(Pixel coordinate grounding data)
Segment Open
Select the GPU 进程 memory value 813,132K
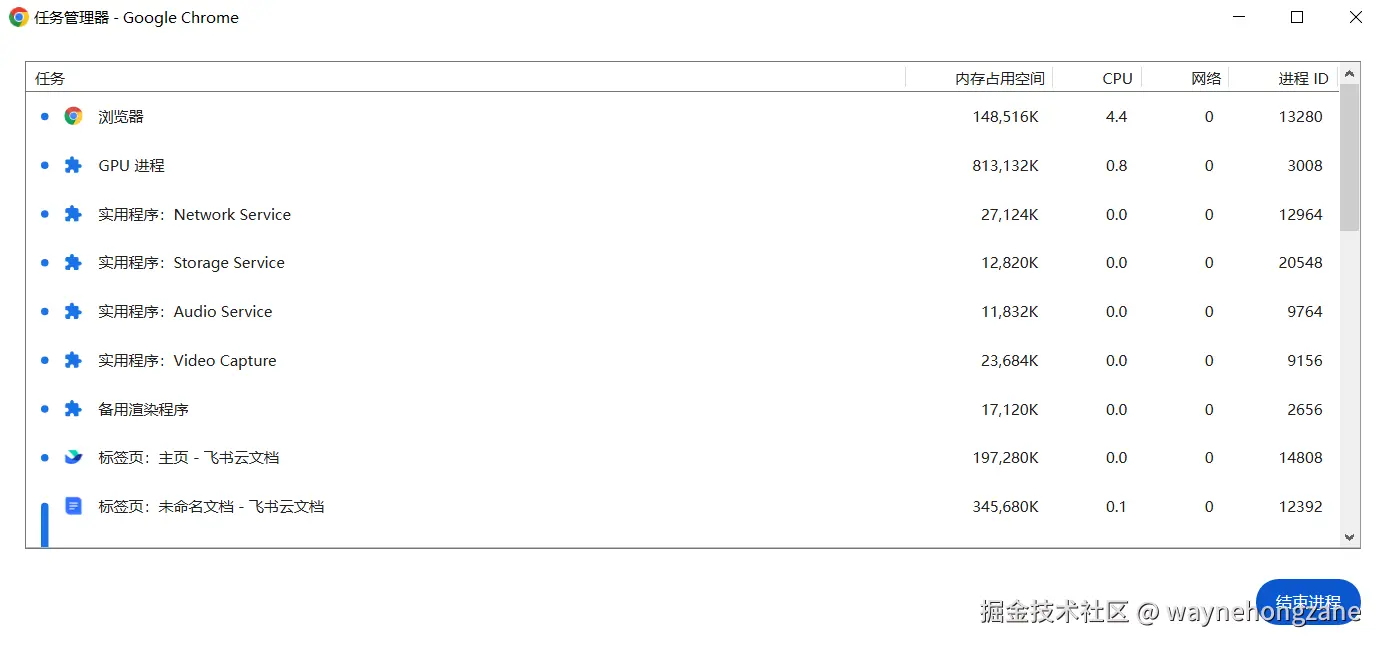Screen dimensions: 1381x647 point(1005,165)
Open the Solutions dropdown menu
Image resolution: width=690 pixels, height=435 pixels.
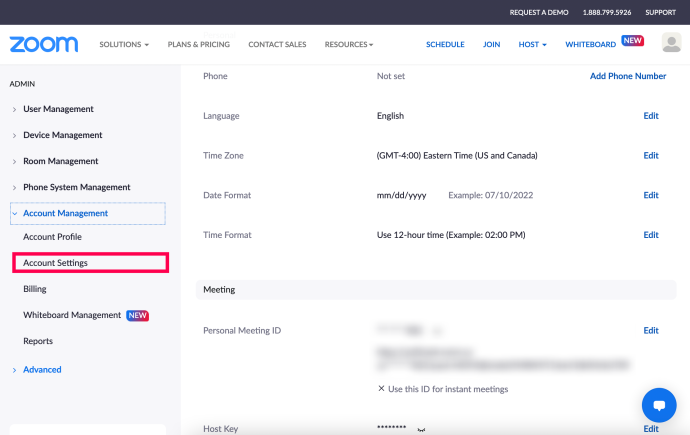click(x=124, y=44)
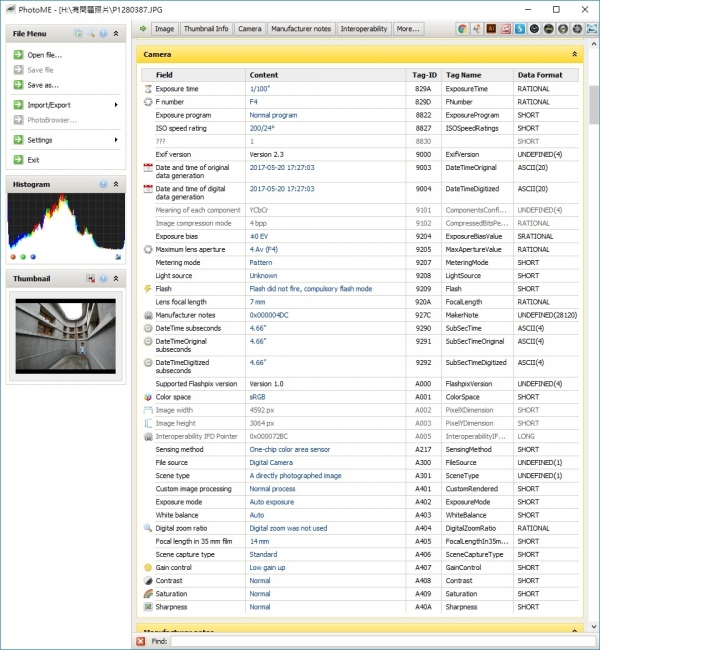Image resolution: width=720 pixels, height=650 pixels.
Task: Click the search icon in File Menu header
Action: pos(91,34)

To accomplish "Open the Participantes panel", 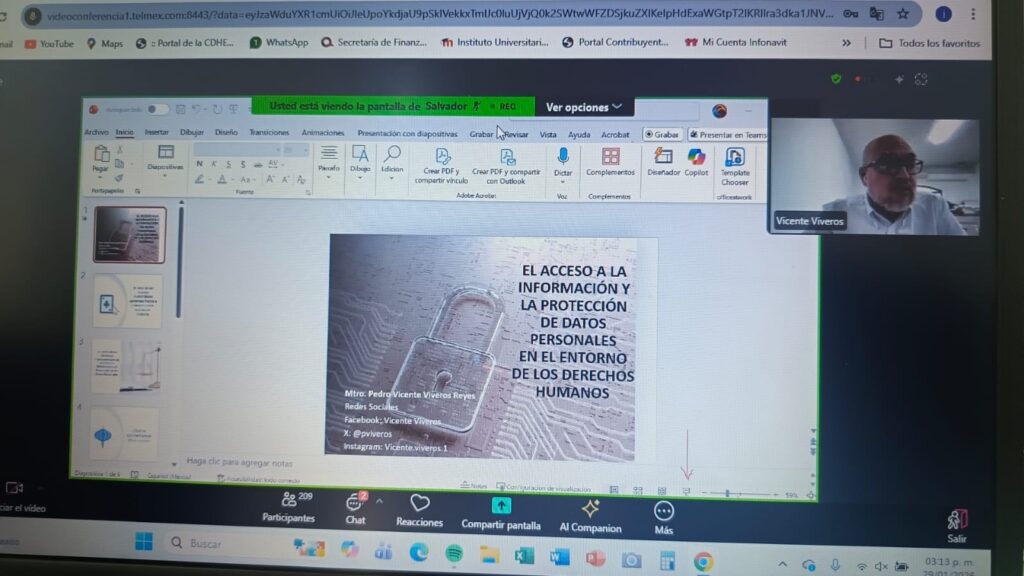I will [x=288, y=507].
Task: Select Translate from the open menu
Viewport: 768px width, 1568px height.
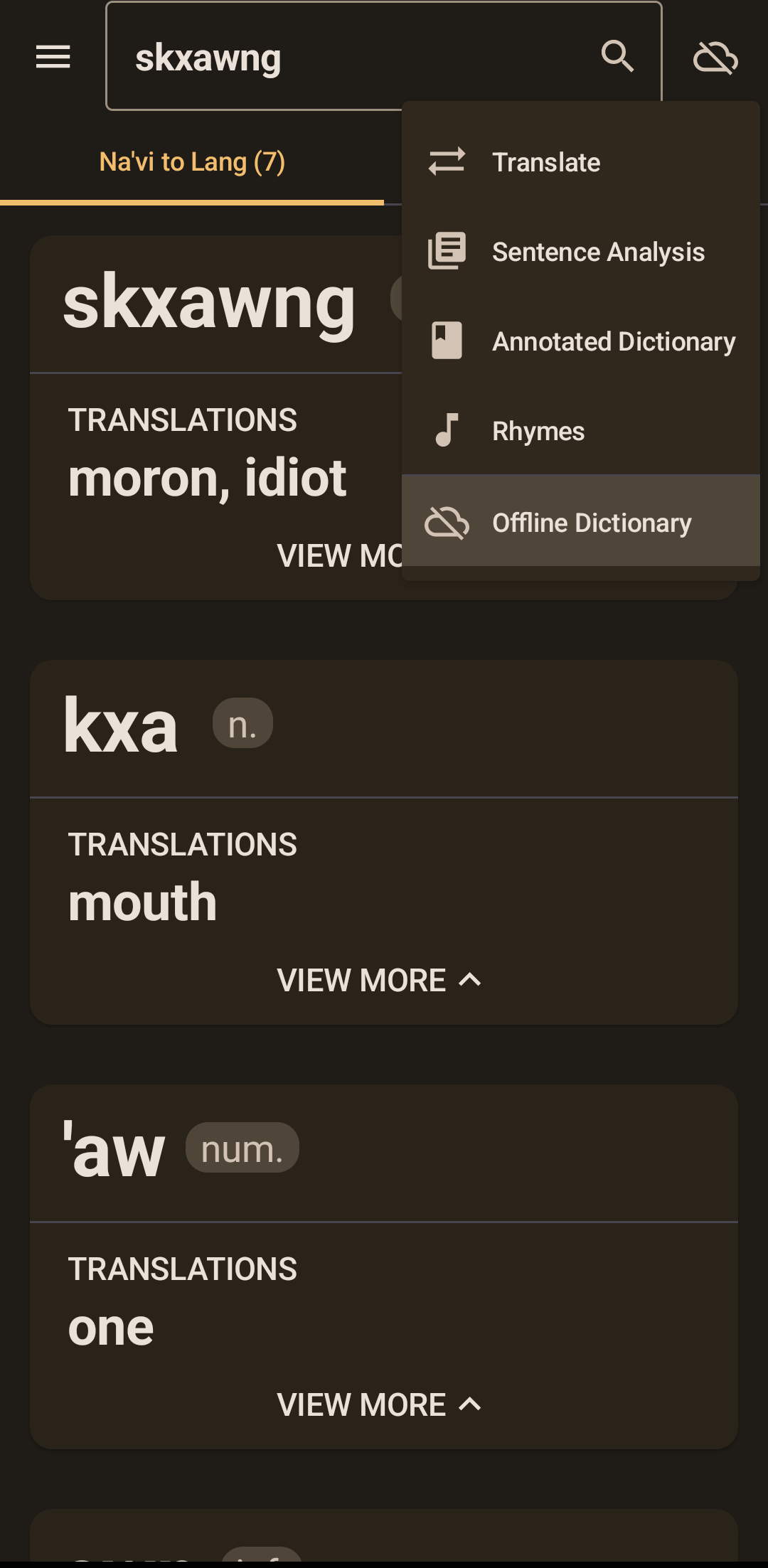Action: (x=546, y=161)
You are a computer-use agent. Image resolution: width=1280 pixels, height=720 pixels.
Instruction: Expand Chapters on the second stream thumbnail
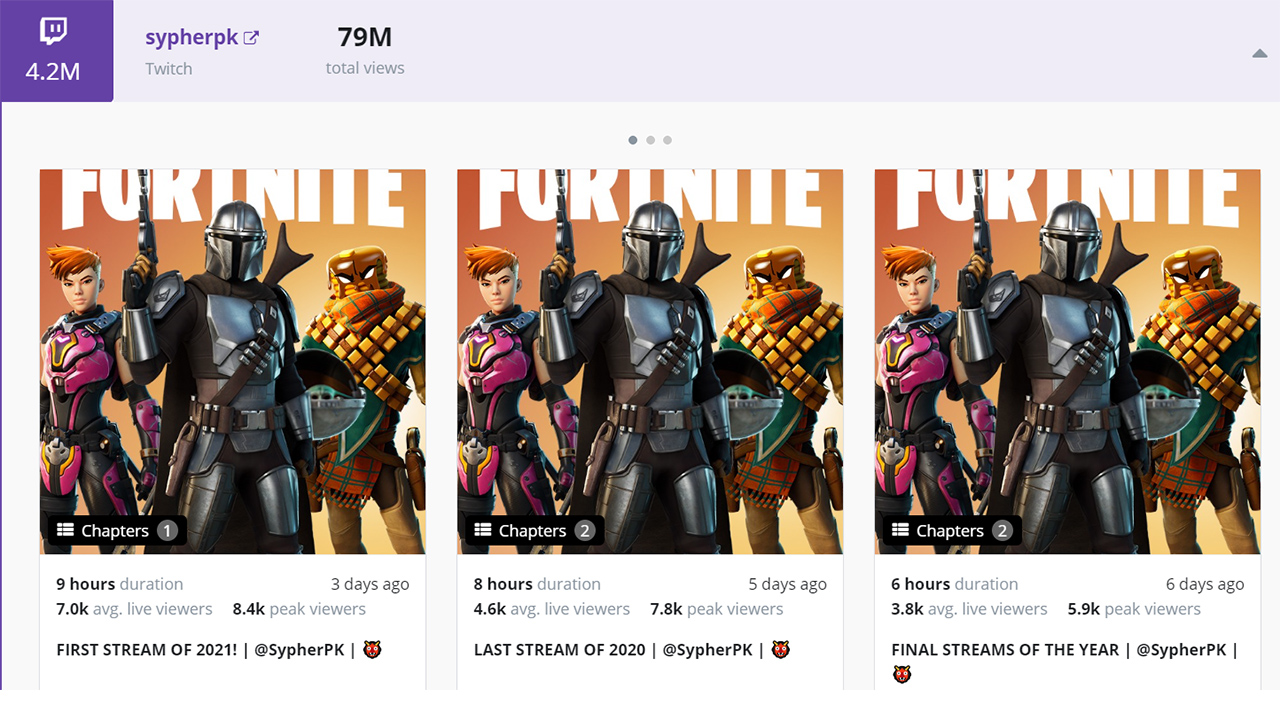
Segment Closed
* What the task requires:
Could you copy exactly, and with no pictures, the lines above from the one containing "Viewport: 768px width, 1568px height." through the last line, both included?

* Exercise response:
Viewport: 768px width, 1568px height.
Action: (x=546, y=161)
You are a computer-use agent. Image resolution: width=1280 pixels, height=720 pixels.
Instruction: Expand Chapters on the second stream thumbnail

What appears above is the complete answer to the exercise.